After five months of living almost exclusively barefoot, I had my first real run in. On Memorial Day we drove an hour and a half to the Mississippi Choctaw Indian Reservation. Our minivan was packed with our family of five plus two friends of the kids. Five out of the seven of us were barefoot.

Barefoot friends on crazy casino carpet.

Of course, there’s not much to do in Choctaw but gamble. If you know me, I’m not much for cards, but I’m all about food. With five kids in tow, we hit the buffet at the Pearl River Resort which claims to be “Vegas with sweet tea.”
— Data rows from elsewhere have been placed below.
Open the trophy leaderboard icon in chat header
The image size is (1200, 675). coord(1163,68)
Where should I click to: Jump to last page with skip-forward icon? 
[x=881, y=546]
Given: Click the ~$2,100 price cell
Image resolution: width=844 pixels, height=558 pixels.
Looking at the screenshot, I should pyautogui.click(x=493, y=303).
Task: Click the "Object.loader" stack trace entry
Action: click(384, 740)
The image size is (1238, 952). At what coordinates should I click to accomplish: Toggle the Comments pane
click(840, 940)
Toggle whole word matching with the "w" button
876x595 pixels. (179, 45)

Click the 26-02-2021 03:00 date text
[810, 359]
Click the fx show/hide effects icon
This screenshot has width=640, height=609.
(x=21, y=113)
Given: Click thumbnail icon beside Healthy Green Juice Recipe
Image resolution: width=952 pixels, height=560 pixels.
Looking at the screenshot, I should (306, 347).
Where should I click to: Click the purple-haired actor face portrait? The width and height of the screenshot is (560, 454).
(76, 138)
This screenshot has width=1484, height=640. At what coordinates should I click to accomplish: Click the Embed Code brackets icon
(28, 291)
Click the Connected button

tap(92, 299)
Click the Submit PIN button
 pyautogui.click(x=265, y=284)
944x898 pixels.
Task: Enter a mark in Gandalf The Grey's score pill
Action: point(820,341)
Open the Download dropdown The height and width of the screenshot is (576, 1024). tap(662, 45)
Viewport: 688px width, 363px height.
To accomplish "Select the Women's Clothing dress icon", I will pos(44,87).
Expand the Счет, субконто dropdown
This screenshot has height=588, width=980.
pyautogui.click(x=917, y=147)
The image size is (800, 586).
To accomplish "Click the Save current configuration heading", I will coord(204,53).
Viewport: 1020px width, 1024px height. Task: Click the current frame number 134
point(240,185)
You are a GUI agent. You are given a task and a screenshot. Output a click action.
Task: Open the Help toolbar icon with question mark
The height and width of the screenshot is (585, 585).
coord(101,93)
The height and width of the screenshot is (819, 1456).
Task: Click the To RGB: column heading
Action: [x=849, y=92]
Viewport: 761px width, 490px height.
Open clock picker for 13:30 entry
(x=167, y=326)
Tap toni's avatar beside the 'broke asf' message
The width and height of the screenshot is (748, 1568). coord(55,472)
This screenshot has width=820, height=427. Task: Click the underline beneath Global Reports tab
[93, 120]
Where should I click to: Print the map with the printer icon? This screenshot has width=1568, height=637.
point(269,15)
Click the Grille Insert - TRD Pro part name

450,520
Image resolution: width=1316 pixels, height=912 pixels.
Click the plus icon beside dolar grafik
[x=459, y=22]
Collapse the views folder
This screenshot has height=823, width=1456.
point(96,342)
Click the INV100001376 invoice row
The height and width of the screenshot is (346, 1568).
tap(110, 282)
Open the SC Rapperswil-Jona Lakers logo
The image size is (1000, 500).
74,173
We happily dropped a wad of cash so that all seven of us could get our fill on food that had been sitting out all day under heat lamps being handled by countless strangers. Pizza, corn dogs, French fries, onion rings, soft serve ice cream with Oreo cookies to spoon on top… The kids were in heaven. But we were stopped before we could even pick up a tray. You can’t go up to the buffet without shoes, we were told.

Now for you shoddies reading this, I want you to really stop and think about how our feet could have potentially been a health hazard to that food sitting under those lamps. Please note, we were not serving ourselves with our feet. Our feet stayed on the floor just like all the shoed feet in the restaurant. Our feet had no more germs on their bottoms than the soles of the shoes worn by the other patrons. If anything, our feet were cleaner. So, could you think of any reason why we shouldn’t have had the right to choose our own foot attire, even if our choice was no attire at all?

How could anyone turn away these sweet feet?

Undetered and with two pairs of flip flops among us, we took turns at the buffet line. Then we were approached by a manager who told us they’ve never had anyone come in barefoot before, but she didn’t think it was allowed. She said she was going to double check with security to see if we could even finish our meal. A few minutes later, a security guard came up to our table, told us that we could stay but that they’d be watching us on their cameras to make sure we left immediately after our meal and that we didn’t return until we had on shoes. His reasoning? There could be broken glass on the floor and it was a liability issue for the casino.

Broken glass? Did this security guard just admit to working for some ghetto restaurant that doesn’t bother to sweep their floors? In any case, I’m not afraid of broken glass. I step on it at least once a week in my own kitchen. This klutz has a knack for knocking drinking glasses off the counter.

While finishing our meal, two people came up to our table and said that they thought all the fuss over our feet was silly. My husband, on the other hand, was thoroughly embarrassed by the affair. But I don’t embarrass so easily. I guess it’s not just the skin on my soles that’s thick.

Incidentally, as we were walking back to our car, I did notice a broken glass bottle on the sidewalk. I decided to step right on it. My feet are fine. And I’m not going to sue.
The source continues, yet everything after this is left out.